Like just about everyone reading this, I’ve been more than disappointed at the opportunities squandered in the past 4 years.
In retrospect, it would have been smarter for Obama to prioritize climate rather than health care early in his administration. But no one predicted the virulent racist wave that the Republican party enthusiastically whipped up, and the opposition’s willingness, in a national crisis, to kill off green shoots of recovery rather than allow any progress a “socialist Kenyan” could take credit for.
Sure, I would have liked it if he’d campaigned more visibly on the climate issue. I get it that, in the campaign calculus, the coal fields of Western Pennsylvania and southeastern Ohio were double weighted. The President and his team gauged, accurately it turns out, that, like it or not, the issue was not taken seriously by the mainstream media, who continued until Superstorm Sandy’s landfall to define The Most Important Issue of the Millennium as a sideshow for “climate people.”
Given the fear, that I shared, of the terrible consequences of a Tea Party presidency, and worse, a Tea Party Supreme Court, I can understand the decision to soft pedal the issue, and send mushy signals on the Keystone pipeline – to avoid giving traction and talking points to the Fox News crowd in the face of an imploding Republican candidate.
Meanwhile, in the background, public opinion slowly evolved. Pounded by a steady barrage of extreme events, cold, hot, wet, dry, – the message of climate change began to sink in – and the unsettling awareness that extremes of all sorts were now the new normal, brought on by anthropogenic changes to the atmosphere. A prominent denier told me candidly that what he feared most was public reaction to extreme events – and those events have just kept on coming.
Obama didn’t have to take this on. His position in history is secure, and he doesn’t have to worry about his life in post presidency.
He could have ticked off environment, giving it a perfunctory sentence or two among all the others, and not bet his reputation in history on this long shot. Yet, he devoted a stunning and clear paragraph in the middle of the speech to the climate issue.
The prominence was not lost on younger observers like MSNBC poll expert and not-particularly-climate-savvy Chuck Todd, who expressed an immediate surprised reaction to the force of the declaration.
Watch the video at the top of the page, though, and see the contrast between a stodgy, old-guard and still-not-getting-it Sam Donaldson, who ticked off everything in the speech except the stunning climate passage, till prompted by the much younger and climate-literate Dan Harris. (skip to 4:40 to see that exchange, but worth listening to Donaldson’s climate-tonedeaf analysis first)
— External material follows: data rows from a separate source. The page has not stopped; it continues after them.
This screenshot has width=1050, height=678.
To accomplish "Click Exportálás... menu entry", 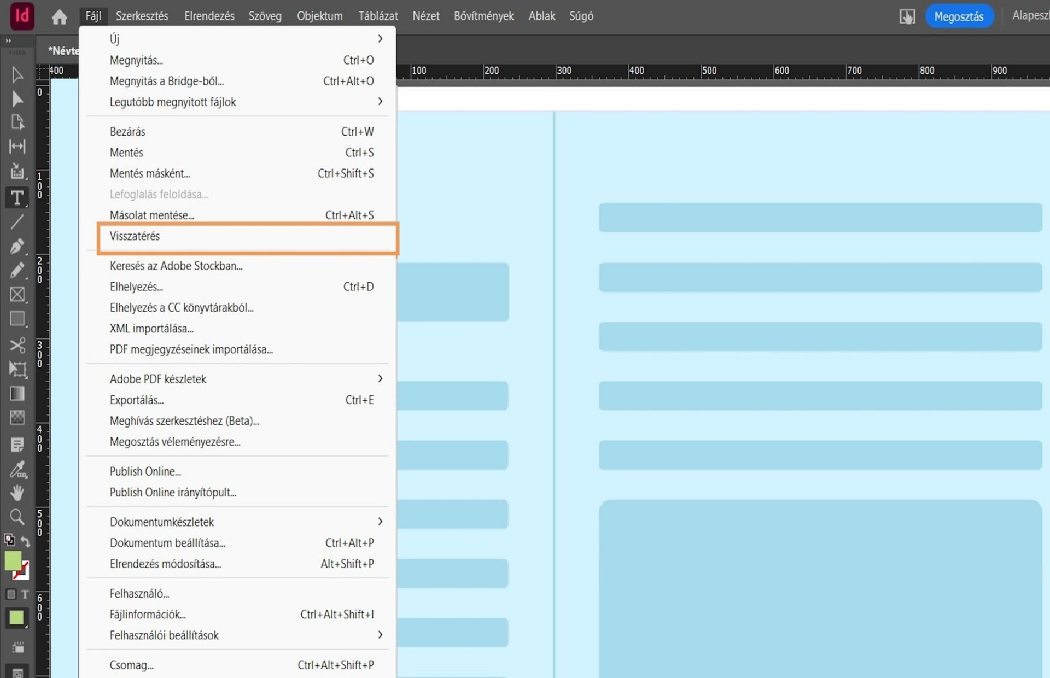I will [137, 400].
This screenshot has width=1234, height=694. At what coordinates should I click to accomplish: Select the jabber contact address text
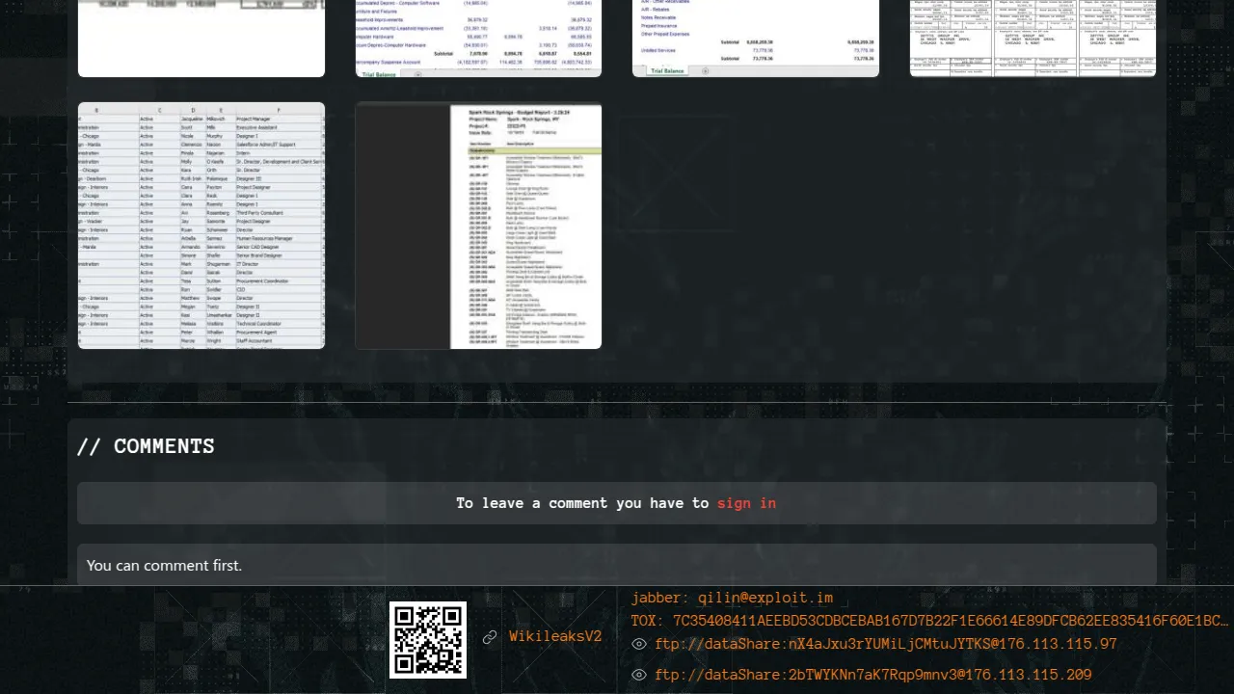coord(732,598)
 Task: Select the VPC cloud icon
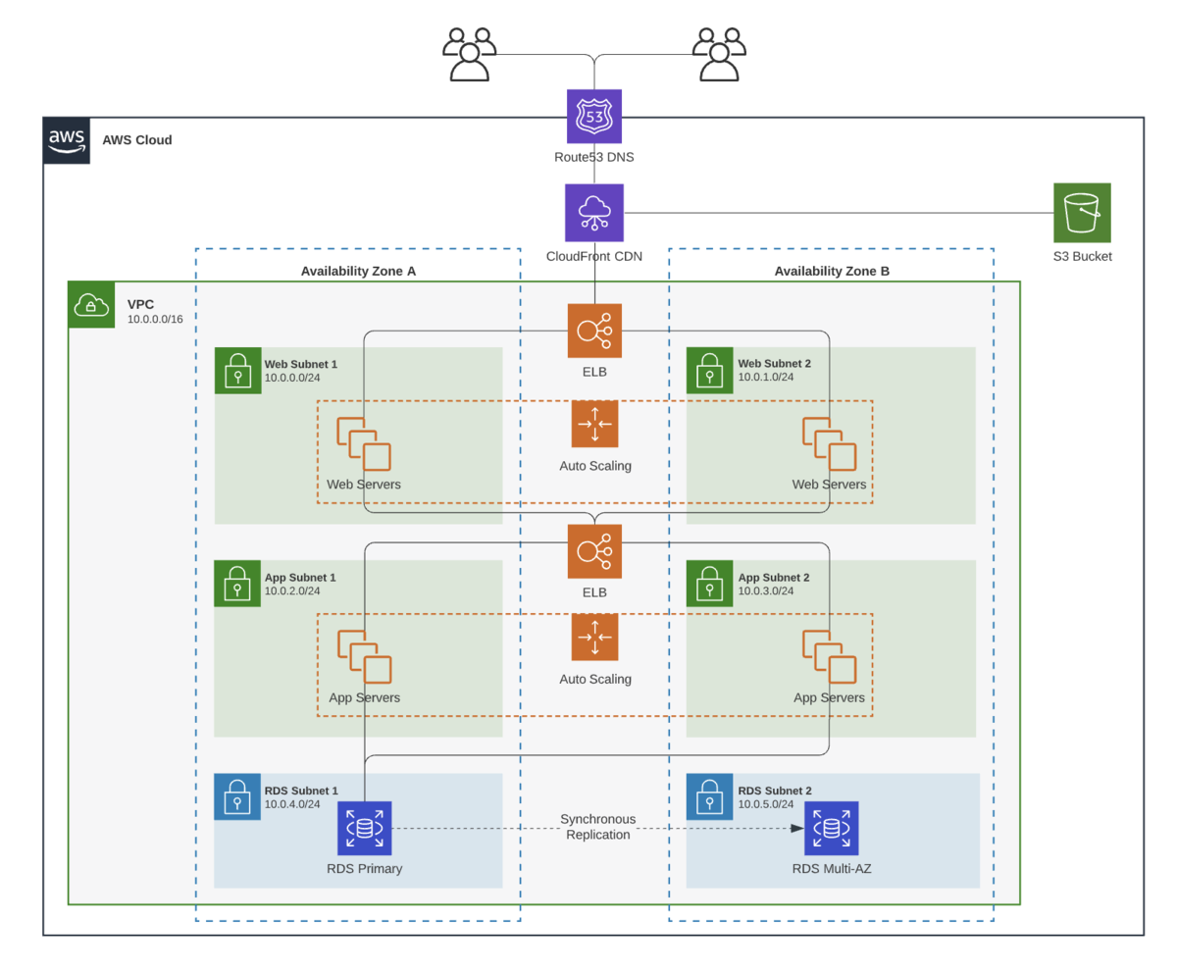click(90, 305)
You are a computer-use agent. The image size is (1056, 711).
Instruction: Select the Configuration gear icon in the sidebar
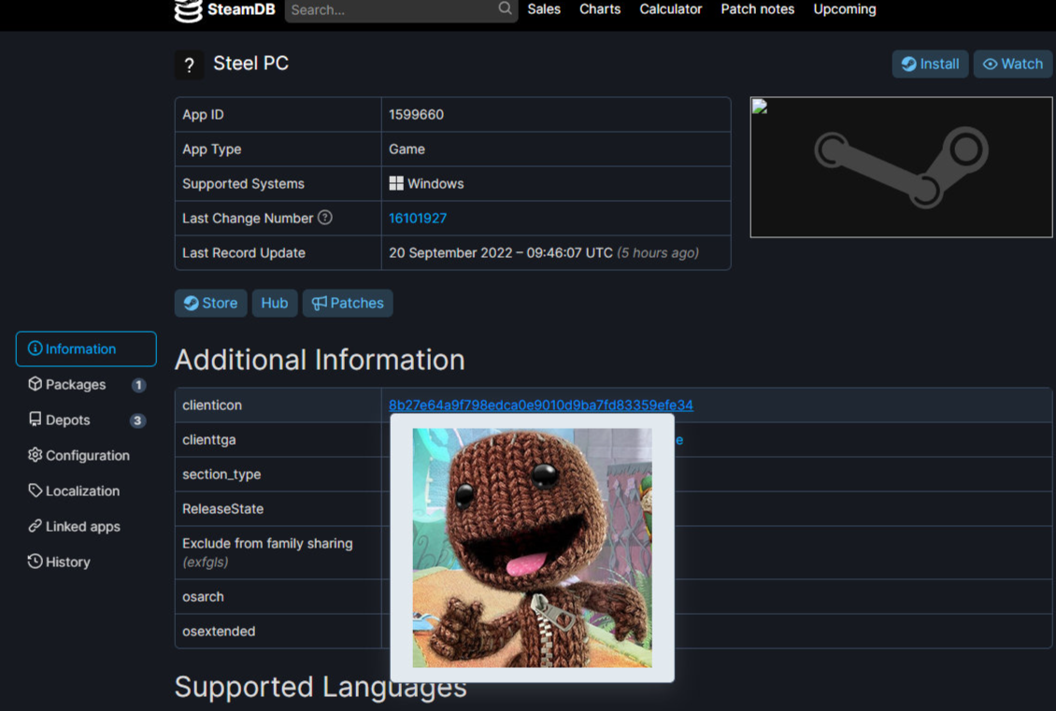[34, 455]
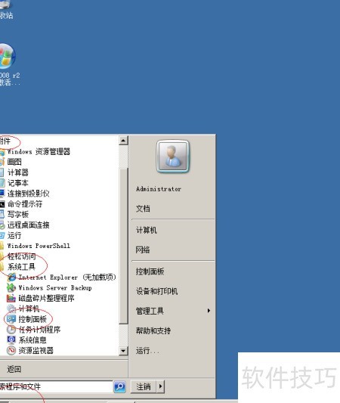
Task: Open the 命令提示符 entry
Action: click(25, 204)
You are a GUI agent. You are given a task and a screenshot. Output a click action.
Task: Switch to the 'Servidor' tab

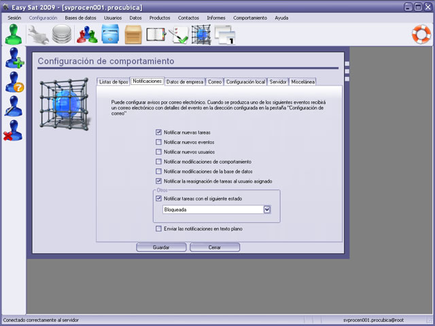[277, 82]
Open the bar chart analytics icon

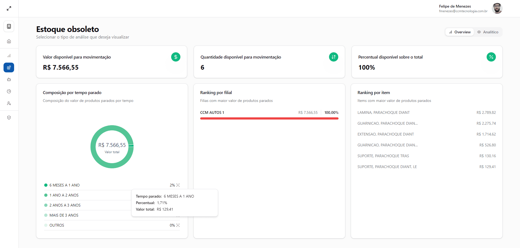9,56
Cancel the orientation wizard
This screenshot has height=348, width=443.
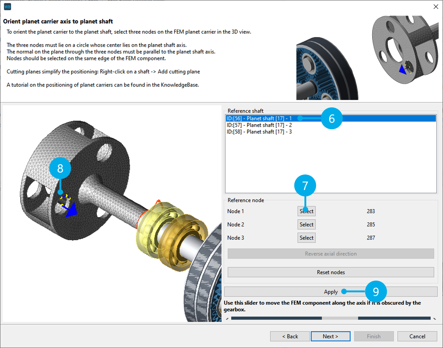(417, 336)
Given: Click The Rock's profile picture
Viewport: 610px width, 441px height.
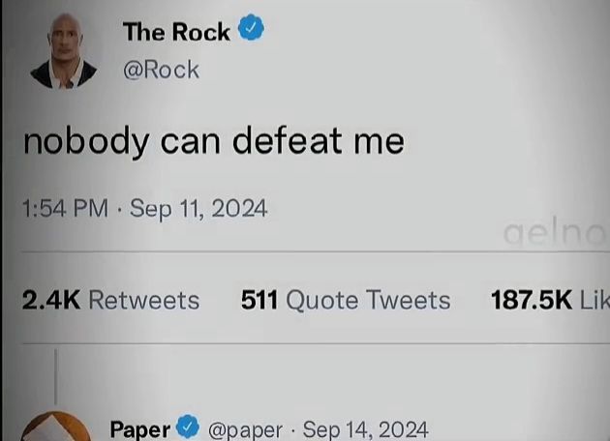Looking at the screenshot, I should (63, 51).
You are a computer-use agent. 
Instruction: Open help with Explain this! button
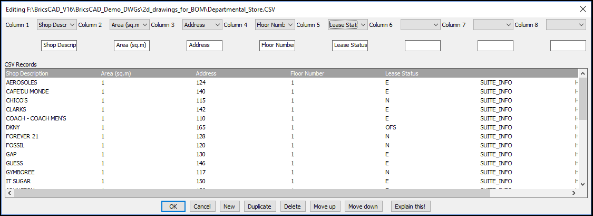click(x=411, y=206)
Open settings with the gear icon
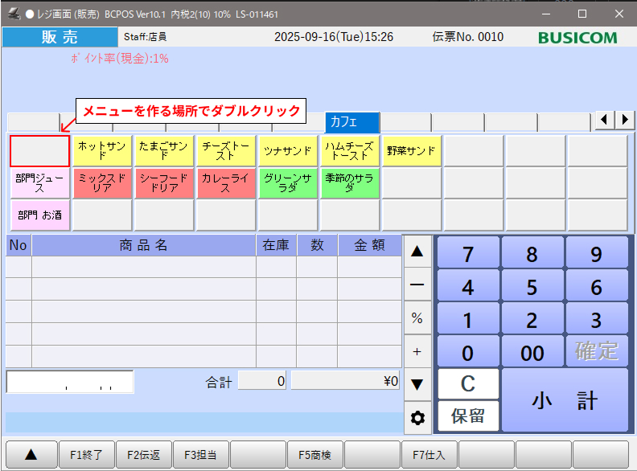The height and width of the screenshot is (471, 637). pyautogui.click(x=417, y=418)
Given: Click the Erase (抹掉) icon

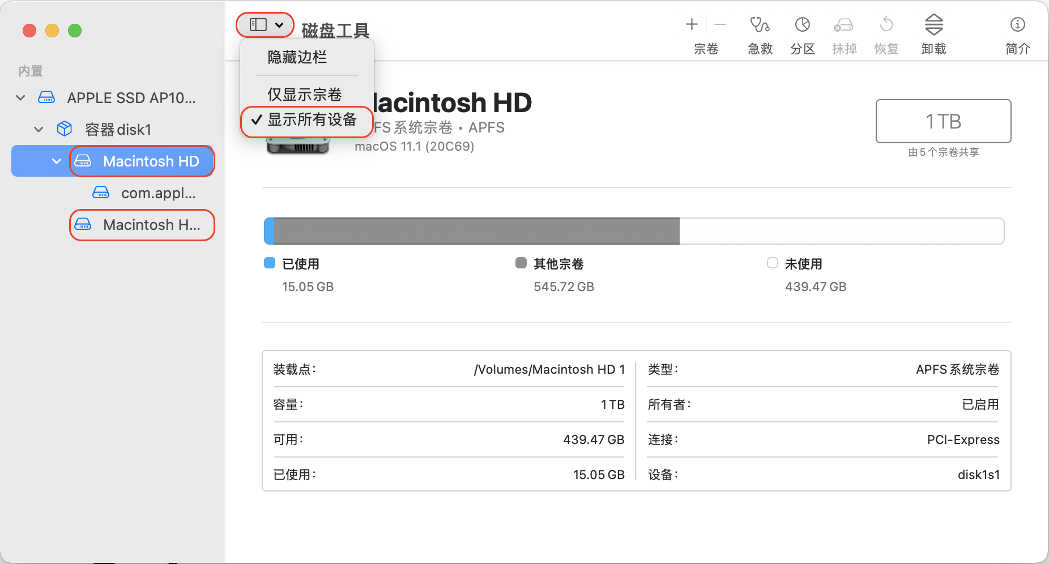Looking at the screenshot, I should [844, 25].
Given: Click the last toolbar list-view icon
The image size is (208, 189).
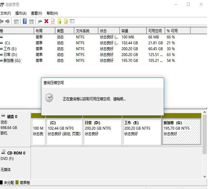Looking at the screenshot, I should click(x=72, y=21).
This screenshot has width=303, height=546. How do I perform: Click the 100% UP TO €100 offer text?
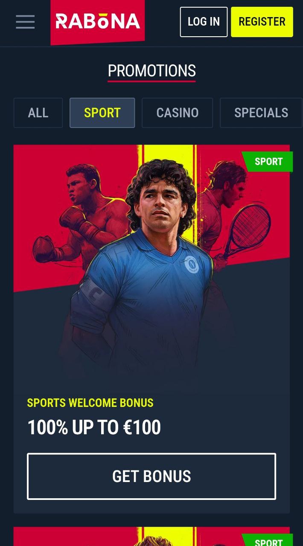pos(94,427)
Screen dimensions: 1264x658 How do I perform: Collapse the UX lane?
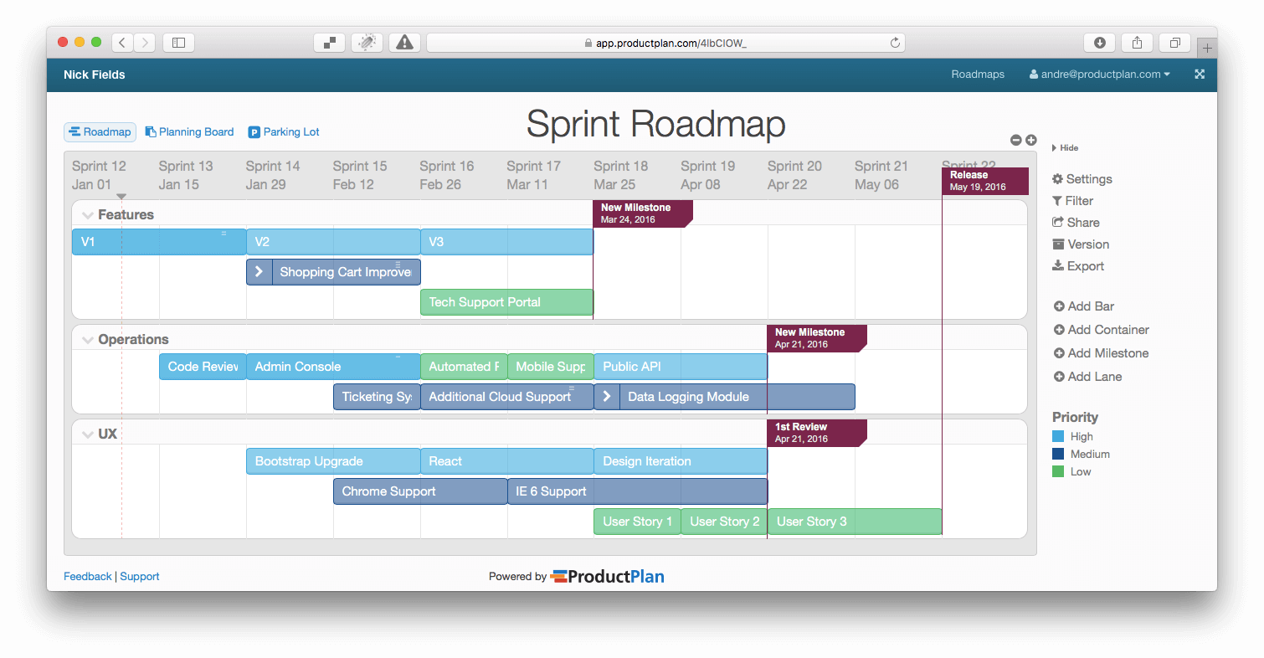(89, 434)

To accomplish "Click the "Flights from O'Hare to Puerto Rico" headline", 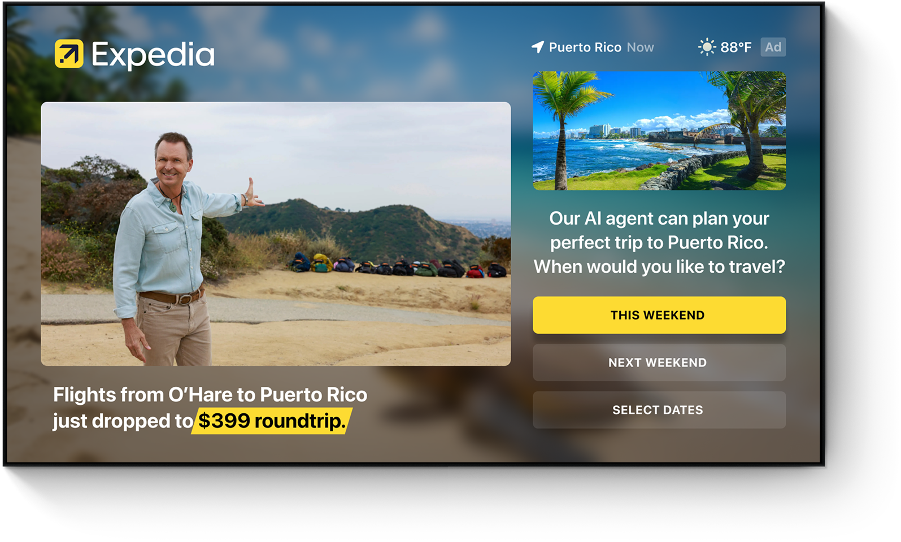I will 210,395.
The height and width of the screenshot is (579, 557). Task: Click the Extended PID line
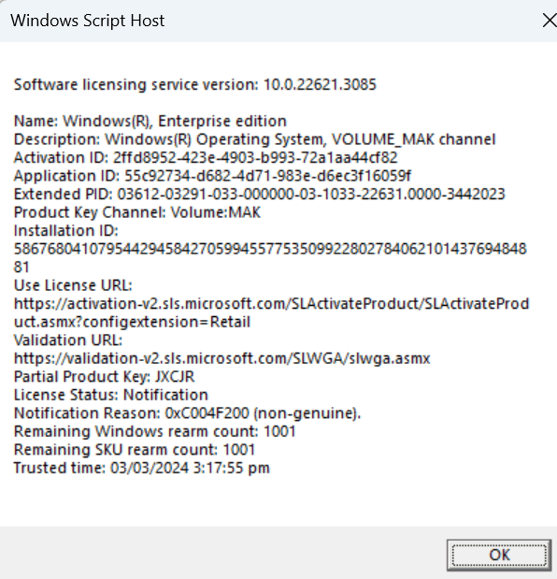coord(259,195)
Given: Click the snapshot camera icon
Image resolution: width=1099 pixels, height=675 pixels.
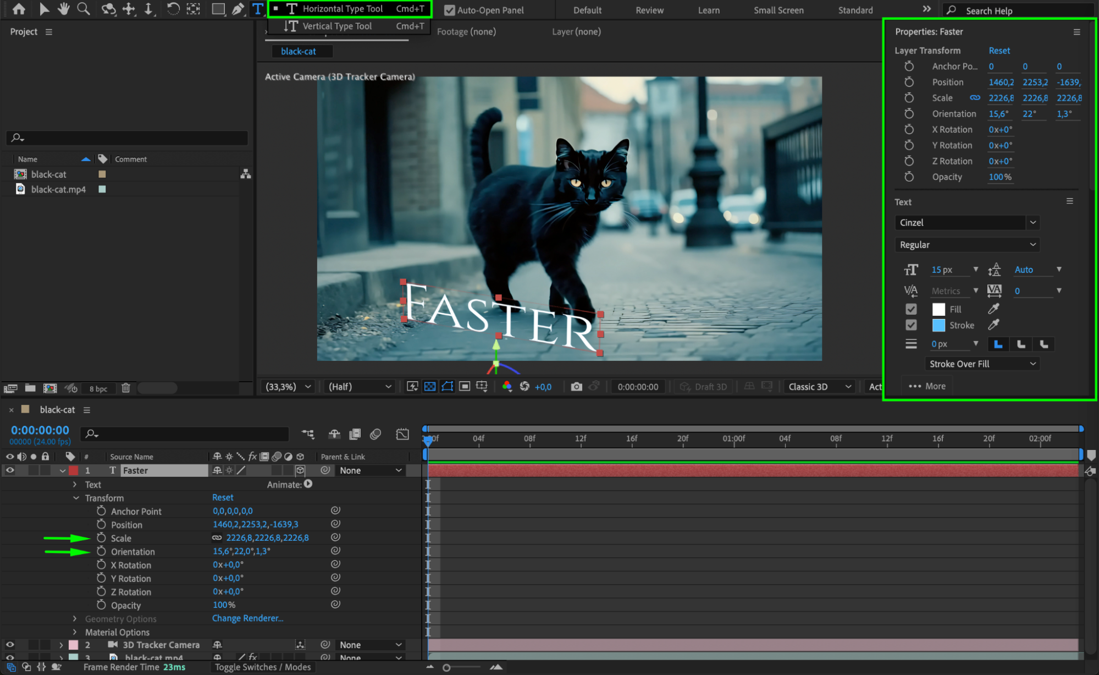Looking at the screenshot, I should [576, 387].
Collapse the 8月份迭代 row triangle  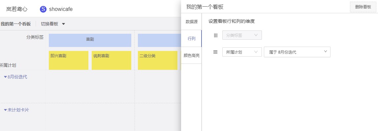5,77
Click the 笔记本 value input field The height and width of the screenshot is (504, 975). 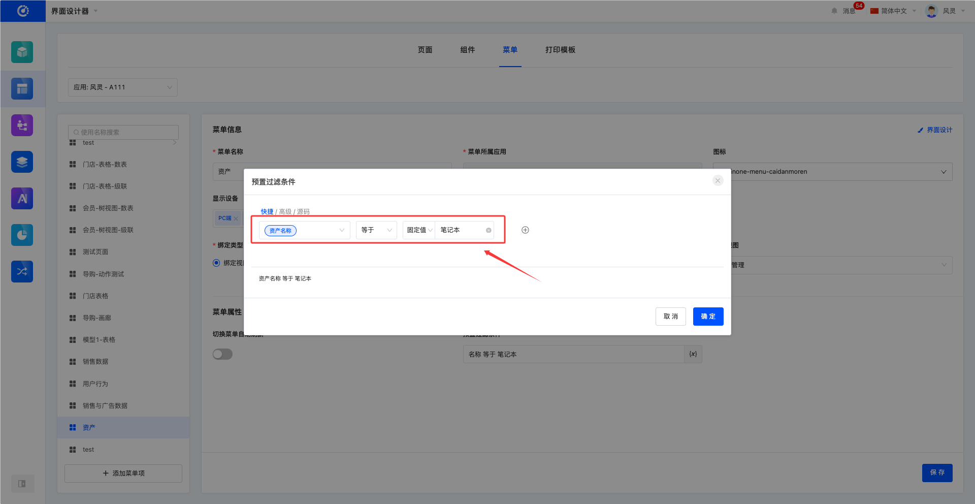(460, 230)
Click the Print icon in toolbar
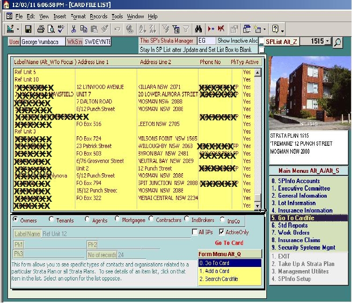The image size is (352, 303). (41, 29)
The President’s confident, even steely, throw down on the climate issue showed that there is a consensus even among his overly cautious inner circle that the nation has turned the corner on this issue, and will not go back, and that making this a centerpiece, maybe the centerpiece, of his second term agenda is not only the most important, but politically, and historically, the smartest course this whip-smart, and now veteran, DC savvy, President can make.
If he approves the Keystone pipeline in coming months, I’m well aware I’ll have to revisit and perhaps eat these words.
But I have kids.
I have to believe that, with a critical mass of a newly awakened citizenry at his back, the President can and will do what he says.
One thing’s for sure. He won’t be able to do it unless we stop taking sour cheap shots, get behind him and push like our planet depended on it.